### [EXERCISE AIM]
In the records below, copy the line that contains "Task: Pick the Stream action in OBS Studio" and each line after it, word for word, through the last.

### [DATA EXCERPTS]
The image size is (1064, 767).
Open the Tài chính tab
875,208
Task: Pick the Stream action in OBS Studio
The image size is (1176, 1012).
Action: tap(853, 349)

### [REPLY TO THE EXERCISE]
Task: Pick the Stream action in OBS Studio
The image size is (1176, 1012).
Action: tap(853, 349)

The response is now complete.